Parker was ordained as a deacon on 20 April 1527 and a priest two months later, on 15 June. In September he was elected a fellow of Corpus Christi. There is no evidence that he was ever involved in a public dispute at Cambridge, unlike his contemporaries. Bilney was accused of heresy in 1527 and then recanted, but was imprisoned for two years. He returned to Cambridge, regretting his recantation, and began to preach throughout Norfolk. In August 1531 he was condemned to be burnt at the stake as a relapsed heretic; Parker was present at his execution in Norwich on 19 August, and afterwards defended Bilney after accusations were made that he had recanted at the stake.

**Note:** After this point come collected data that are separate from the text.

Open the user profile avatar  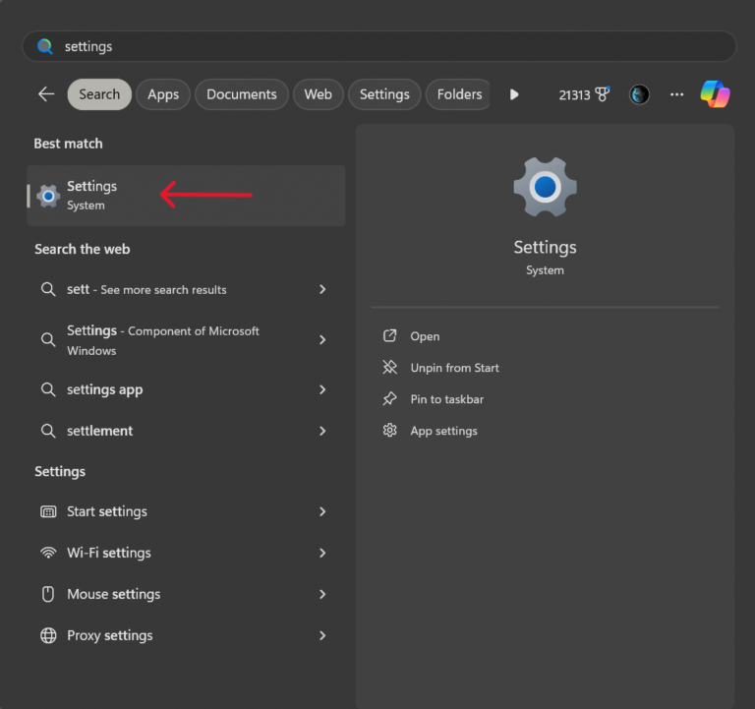(639, 94)
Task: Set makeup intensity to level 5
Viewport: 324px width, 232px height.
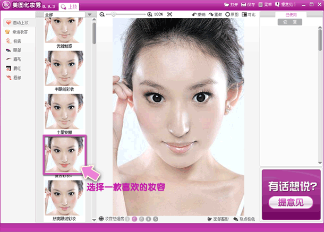Action: [x=156, y=219]
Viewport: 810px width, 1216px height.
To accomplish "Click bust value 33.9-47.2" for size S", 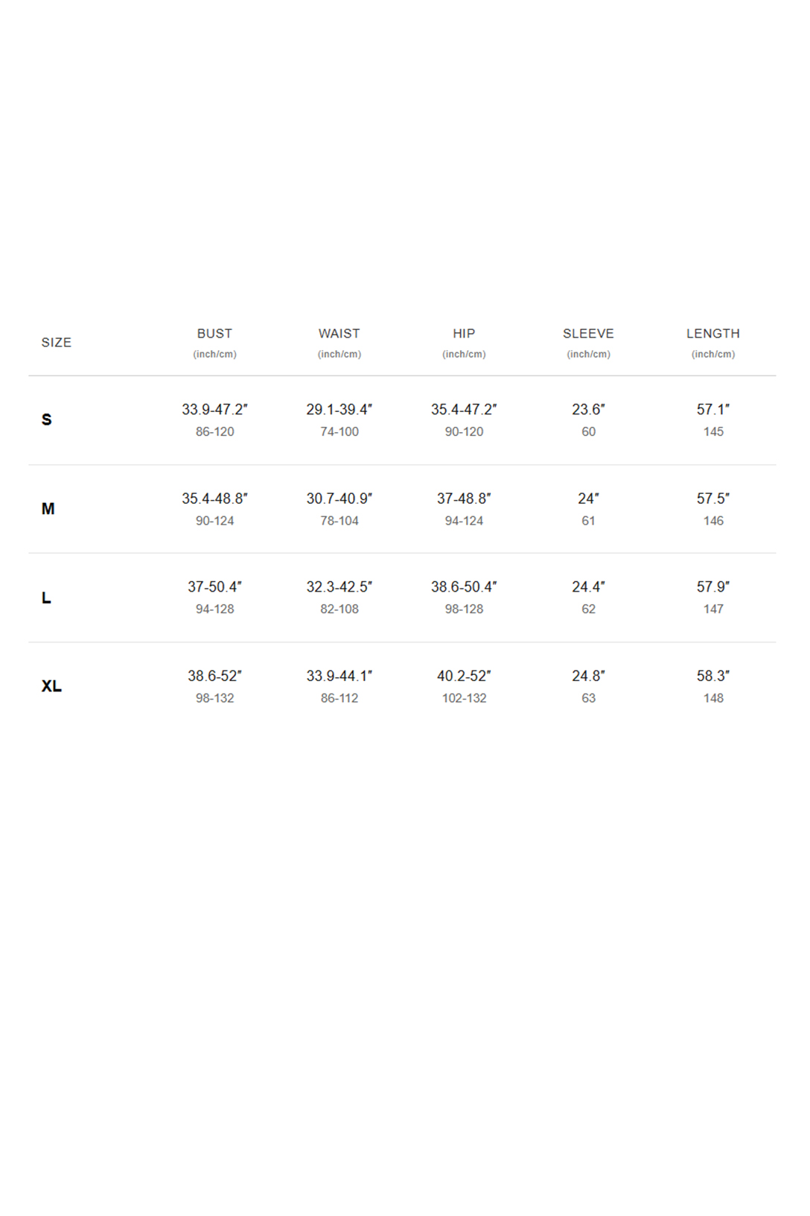I will (x=214, y=410).
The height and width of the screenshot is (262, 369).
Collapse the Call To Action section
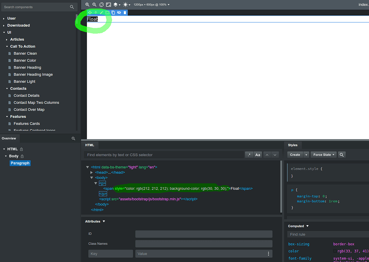coord(7,46)
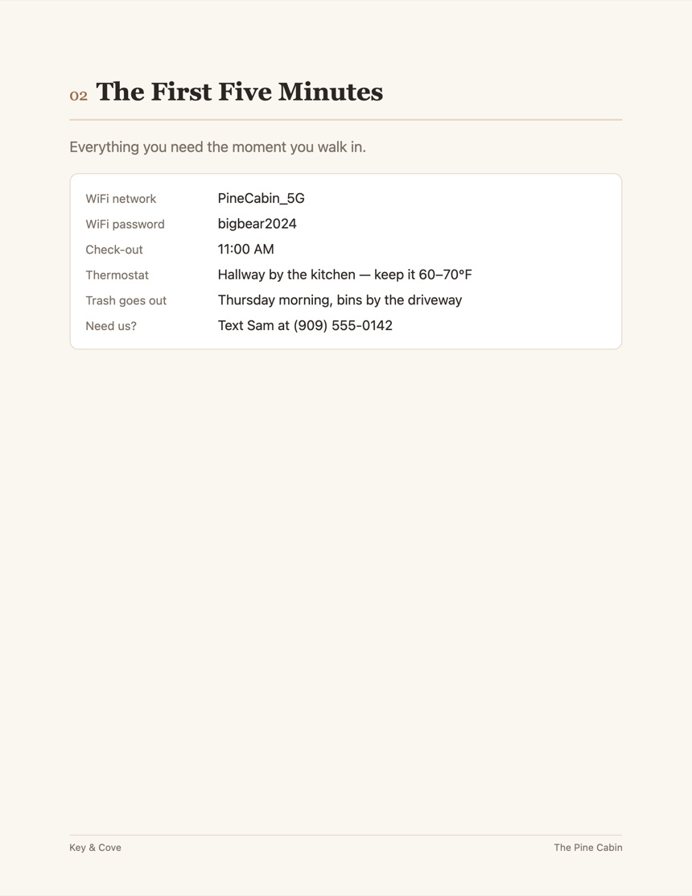Select the network name PineCabin_5G
Screen dimensions: 692x896
point(261,198)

In around 1527, Parker was one of the Cambridge scholars whom Cardinal Thomas Wolsey invited to Cardinal College at Oxford. Parker, like Cranmer, declined Wolsey's invitation. The college had been founded in 1525 on the site of St Frideswide's Priory, and was still being built when Wolsey fell from power in 1529.

Parker began his Master of Arts degree in 1528. He was licensed to preach by Cranmer in 1533, and quickly became a popular preacher in and around Cambridge; none of his sermons have survived. He would have had to adhere to the Ten Articles enforced on the clergy during that period.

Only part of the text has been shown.